Exercise description: Print the text of each item below word for word, leaving out the pictures.

— Start —

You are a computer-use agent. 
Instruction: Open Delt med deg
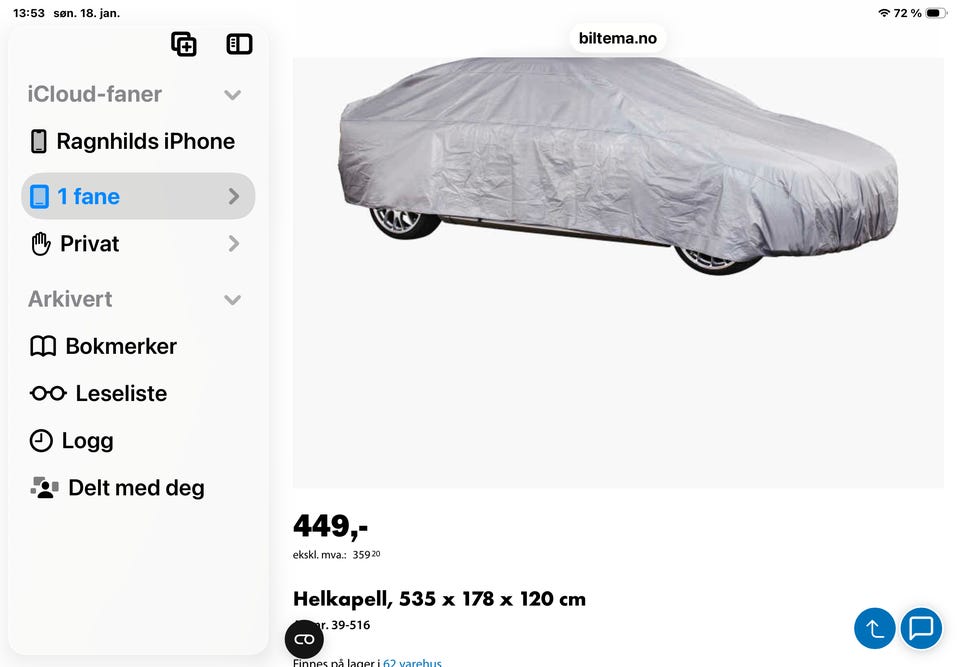pyautogui.click(x=118, y=488)
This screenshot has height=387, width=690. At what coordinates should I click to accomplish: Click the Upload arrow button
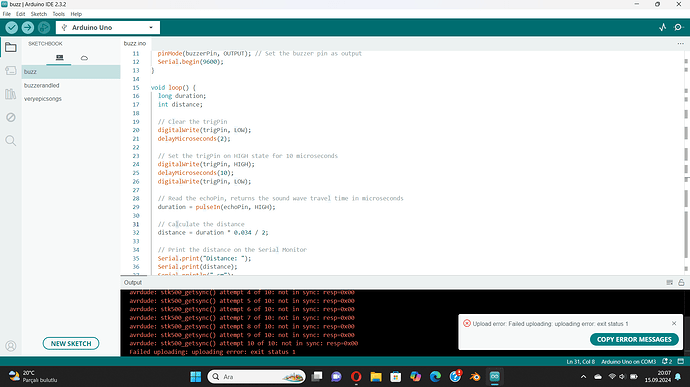click(x=28, y=28)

— End —

Solution to the exercise:
You are a computer-use agent. 
Instruction: Open Delt med deg
pyautogui.click(x=118, y=488)
This screenshot has height=387, width=690. At what coordinates should I click to accomplish: Click the Upload arrow button
click(x=28, y=28)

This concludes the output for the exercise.